Hazem Saghieh
TT

Refugees and Migrants After the EU Elections

The results of the European elections are yet another indication of the difficulties of tying the global solidarity movement with Gaza to mainstream European societies. If Donald Trump becomes president in a few months, his victory would only reinforce those difficulties. Even the term “youths,” which has often been to indicate a new, promising stance on Israel recently, is now associated with another phenomenon: this same category’s growing support for the hard right in the polls.

The fact is that those who have likened what happened in US universities, and to some extent in Europe, to the American and European student movements of the 1960s, failed to recognize key differences that several observers had pointed out. The sixties movement in the US was linked to opposition to the Vietnam War, which cost American lives and saw many young men drafted into the army.

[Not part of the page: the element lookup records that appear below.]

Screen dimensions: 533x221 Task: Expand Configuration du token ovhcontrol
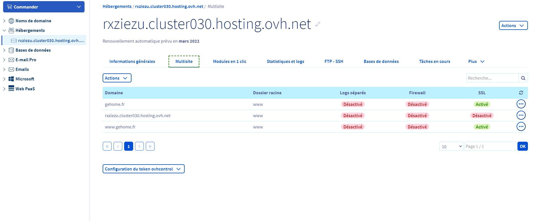[143, 169]
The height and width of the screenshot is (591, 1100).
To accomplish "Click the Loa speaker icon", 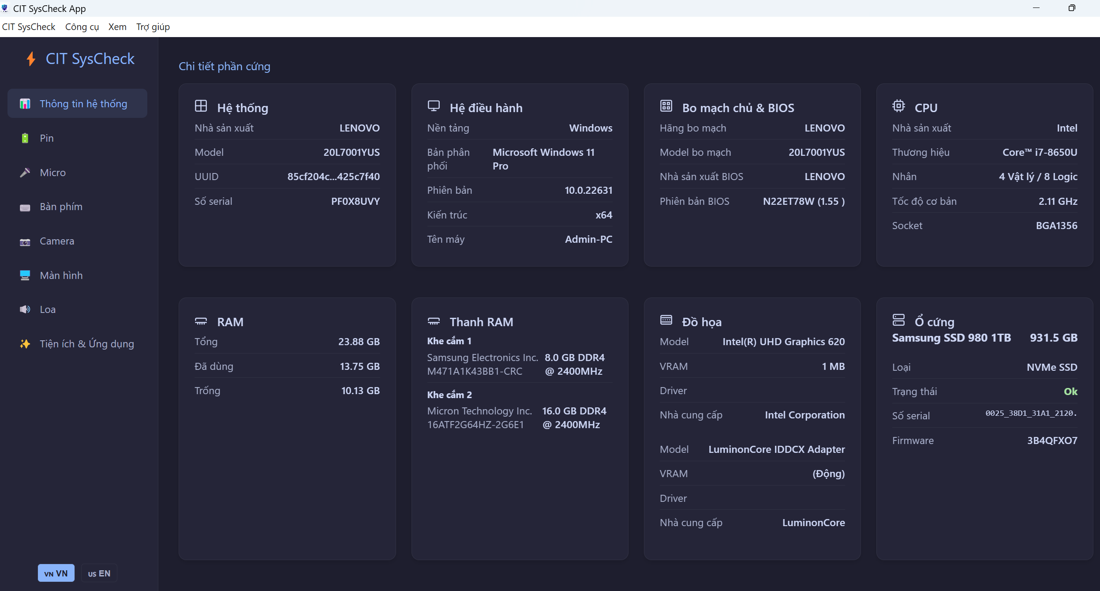I will [25, 309].
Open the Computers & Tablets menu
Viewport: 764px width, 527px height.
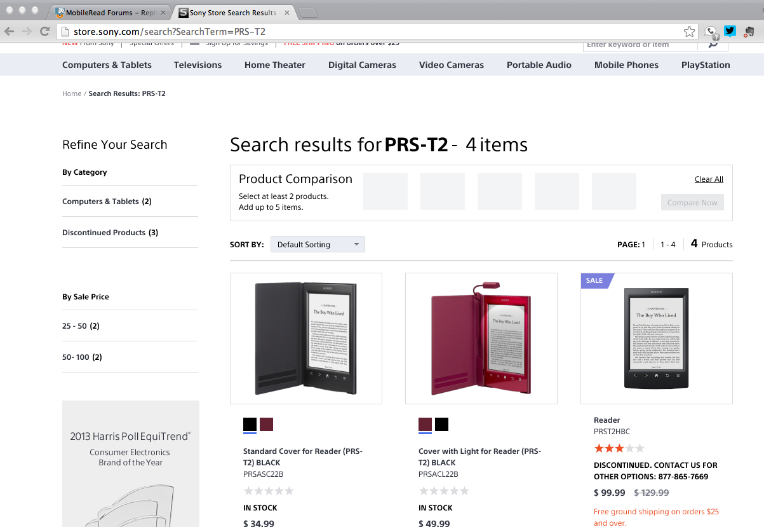pos(107,65)
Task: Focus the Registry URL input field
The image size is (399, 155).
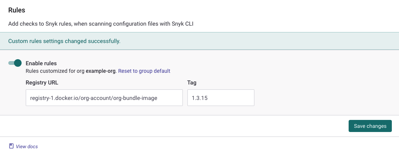Action: click(104, 98)
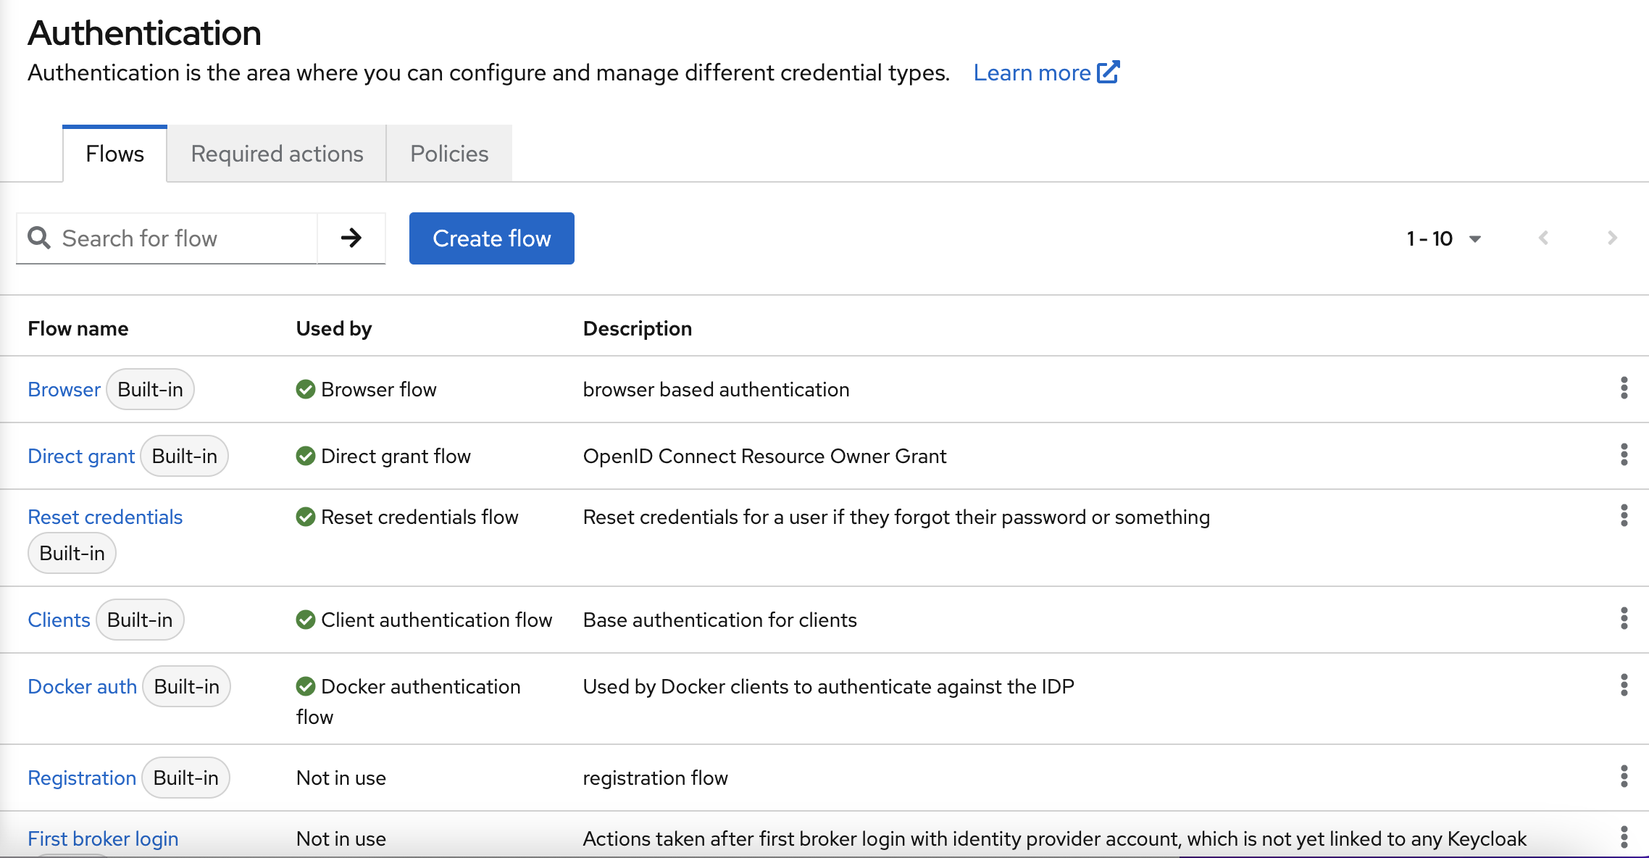Switch to the Required actions tab
The image size is (1649, 858).
point(276,153)
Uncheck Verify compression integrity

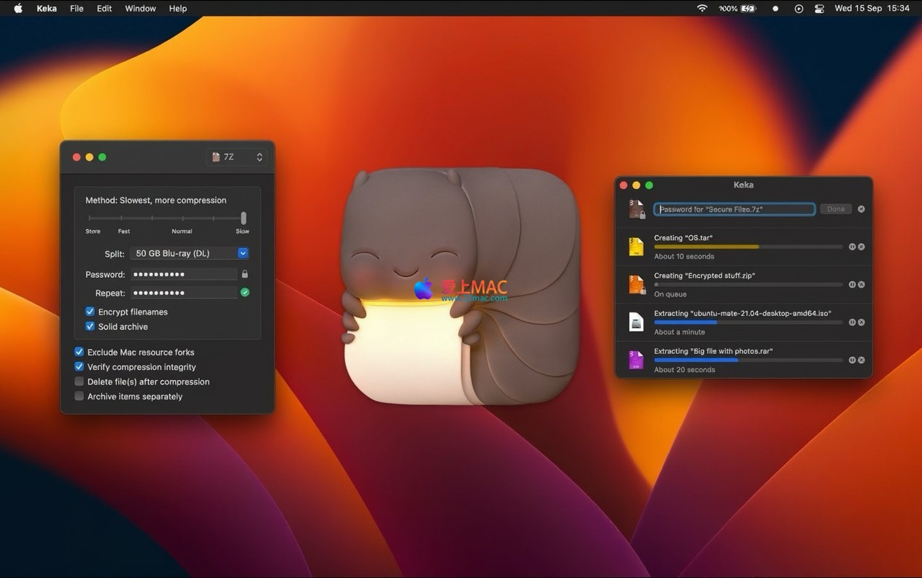pyautogui.click(x=80, y=367)
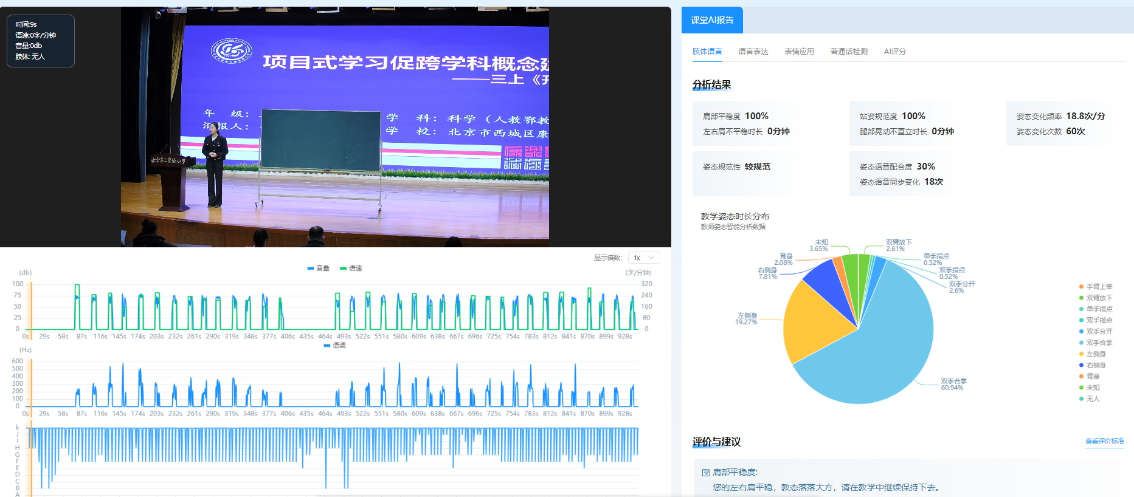Click the 课堂AI报告 header tab

click(x=712, y=20)
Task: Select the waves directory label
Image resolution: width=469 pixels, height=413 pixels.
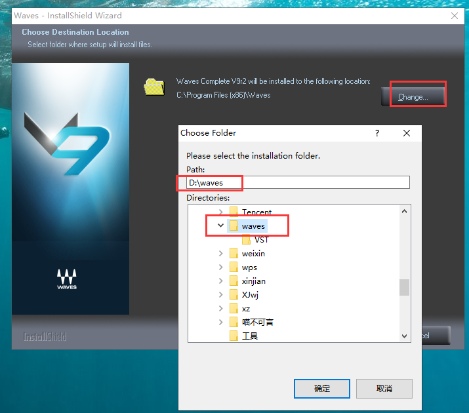Action: (253, 226)
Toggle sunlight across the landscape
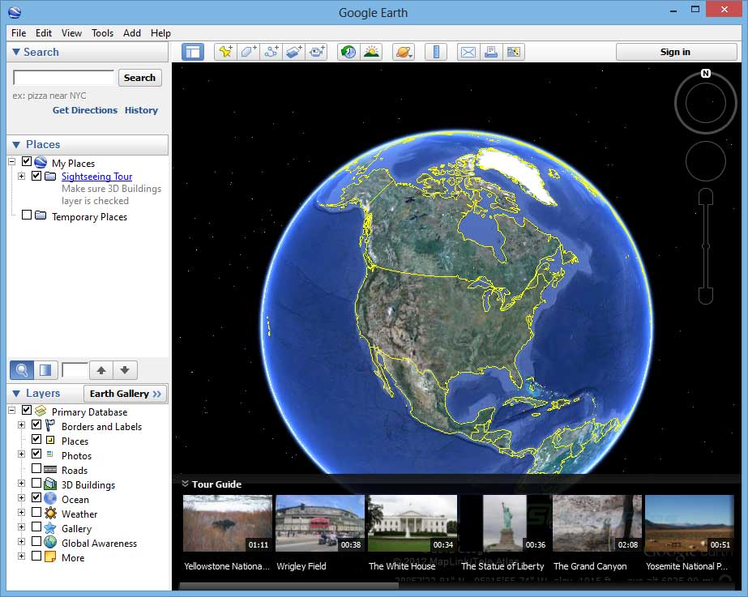748x597 pixels. pyautogui.click(x=371, y=51)

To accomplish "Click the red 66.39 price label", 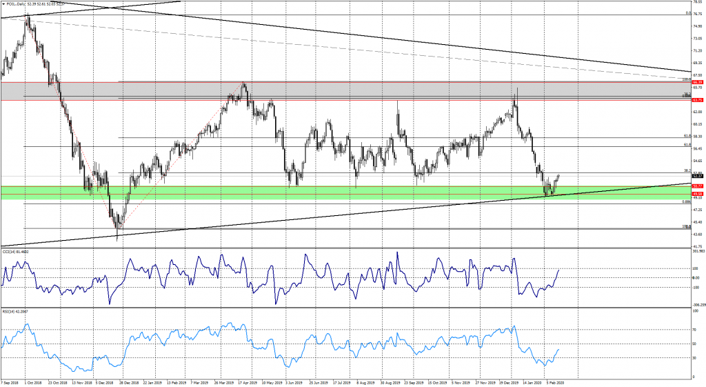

On top of that, however, the student movement quickly developed positions on culture, morality, education, sex, the environment, music, and fashion..., creating the conception of the term “the sixties” that prevails today and granting its connotations that go beyond the temporal.

As for Europe, its student movement targeted flaccid structures that included political parties, trade unions, the bureaucracy, and the entire political process. It also targeted a system of ideas and beliefs, from Gaullist nationalism to communist notions of economics, that the youths believed had become obsolete.

In other words, the American and European movements of the sixties were very much internal, which is not true at all for the student movement in solidarity with Gaza. Thus, we have recently begun to see a growing number of prominent Western intellectuals, most recently perhaps the French researcher Olivier Roy, who are not satisfied with merely denying that the contemporary movement is political, going further and labeling it an example of a moral stance replacing politics.

Moreover, while the hyperbolic pro-Israeli link between solidarity movement to religion and antisemitism have rightly been repudiated, the movement’s externality is nonetheless notable given the prominent position of immigrant communities, whose religious and ethnic identity differs from that of most Westerners, with it.

As for the illusion that its ties to far-left groups internalize it, this will only add to, if not multiply, its externality. In addition to helping strengthen the far right, relying on the far left implies turning to a “third worldist” bent that the intellectual and political mainstream in Western countries can no longer accommodate.

As for the racists and right-wing extremists relentlessly fear-mongering about the “siege” Europe is under and the “replacement” of its population, they will find in this reliance another weapon they can accuse their opponents of using in this so-called siege.

When some enthusiastically argue that the solidarity movements with Gaza are a prelude to a global transformation and change, they seem to be attesting to this externality that is watching Europe and the US from outside their walls. What are we to say, then, when the ally is marginal and the cause that forms the basis of all political action is foreign to the actual concerns of societies and their groups?

There is no doubt that neoliberal economic policies have played a role in making things as bad as they currently are, by undermining the role of the state and destroying the intermediaries for social integration like parties and unions. However, we must also contend with other factors that have been equally impacted and consequential.

Indeed, Western countries are currently undergoing an experiment to build culturally and religiously pluralistic societies, as well as facing the repercussions and failures of this project. Here, we must look for matters around which the parties concerned can build common ground. A society in which religious and nationalist ideas have declined will find it increasingly difficult to accommodate arrivals with extreme religious and nationalist views. Thus, meeting halfway would create an opportunity to correct the course of pluralism and boost its chances of success, as well as facilitate integration by ensuring that it is not perceived as a challenge to others and their ways of life.

Universalism is not yet a given; rather, it is a task to be undertaken for the future. It could succeed or it could fail, which demands that we avoid acting on the grounds that only Westerners must prove their universality.

This, with regard to elites, emphasizes the need to invest in the consciousness of the immigrant and refugee communities, starting with an effort to push for stronger participation in electoral processes, and encouraging them to adopt enlightened and modern ideas and practices. This effort must be accompanied by an end to the inflation of the colonial past and “decolonization,” as well as greater concern for the interests of refugees and immigrants and their integration. Currently, many of the “strategies” that have been developed do not take these interests into account, as though the plan is to “take the world by storm” from within Western societies.

True, the fact that the center, both the center-right and center left, managed to maintain the first and second largest blocs in the continent’s parliament is reassuring, as is the far-right parties’ commitment, if only rhetorical, to the democratic process and the principle of the peaceful transfer of power. However, an overview of the broader trajectory, especially if economic and non-economic conditions continue to deteriorate, calls for concern, vigilance, and doing everything possible to stop this dangerous trajectory.